Regulators Take Action Against 19 Institutions Over STAR Market Price Violations
Regulators have taken action against 19 institutions amid a tightening oversight of price-fixing in share subscriptions on Shanghai’s STAR Market.
The Securities Association of China (SAC), an organization operating under the supervision of the China Securities Regulatory Commission, said in a statement (link in Chinese) Friday that it had found issues with the 19 institutional investors after launching a probe into the recent “high occurrence of uniform offering prices” in STAR Market IPOs.

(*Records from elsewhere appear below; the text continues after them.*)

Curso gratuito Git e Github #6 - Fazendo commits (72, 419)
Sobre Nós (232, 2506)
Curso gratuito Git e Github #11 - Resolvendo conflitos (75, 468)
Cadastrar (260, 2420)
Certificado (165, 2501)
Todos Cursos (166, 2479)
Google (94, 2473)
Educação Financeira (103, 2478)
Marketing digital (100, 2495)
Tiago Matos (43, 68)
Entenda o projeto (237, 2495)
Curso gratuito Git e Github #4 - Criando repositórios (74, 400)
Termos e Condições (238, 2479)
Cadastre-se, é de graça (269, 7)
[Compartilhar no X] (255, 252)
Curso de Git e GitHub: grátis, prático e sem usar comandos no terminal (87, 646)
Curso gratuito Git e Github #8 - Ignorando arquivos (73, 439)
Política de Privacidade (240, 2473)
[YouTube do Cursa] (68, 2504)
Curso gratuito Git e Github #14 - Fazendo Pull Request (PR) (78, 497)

The issues include deficient internal controls, insufficient basis for price-setting, noncompliance with established pricing procedures and failure to properly store working papers, the SAC said, without naming the 19 companies.
The probe, conducted jointly with the Shanghai Stock Exchange, involved analyses of the pricings of more than 40 stocks recently issued on the Nasdaq-like board, Caixin has learned.
One insurance company has been temporarily suspended from participating in offline subscriptions, while four fund companies, four private fund managers and an asset management subsidiary of a securities company have been banned from registering new buyers for placement of shares for one month, the SAC said. Others were issued warnings.
On the same day, the Shanghai Stock Exchange announced action (link in Chinese) over price violations was taken against five institutions including Penghua Fund Management Co. Ltd., Ping An Annuity Insurance Co. of China Ltd., Shenzhen ChengQi Capital, Shanghai Minority Asset Management Co. Ltd., and Shanghai Minghong Investment Management Co. Ltd.
All five firms received warning letters demanding rectifications. Penghua, in addition to the warning, has been summoned to talks with regulators on Aug 19.
The SAC added that it would strengthen its inspections and increase penalties handed out for violations to maintain the order of the IPO pricing mechanism.
Back in September 2020, the Shanghai exchange warned investors against negotiating bid prices in their subscriptions to shares of IPOs on the STAR Market.
Investors were suspected of offering concerted prices and some lead underwriters had failed to provide investment value research reports independently and prudently.
The STAR Market, formally known as the Science and Technology Innovation Board, was launched in June 2019. The market adopted a registration-based IPO process, a generally shorter reviewing procedure than that used elsewhere on the Chinese mainland.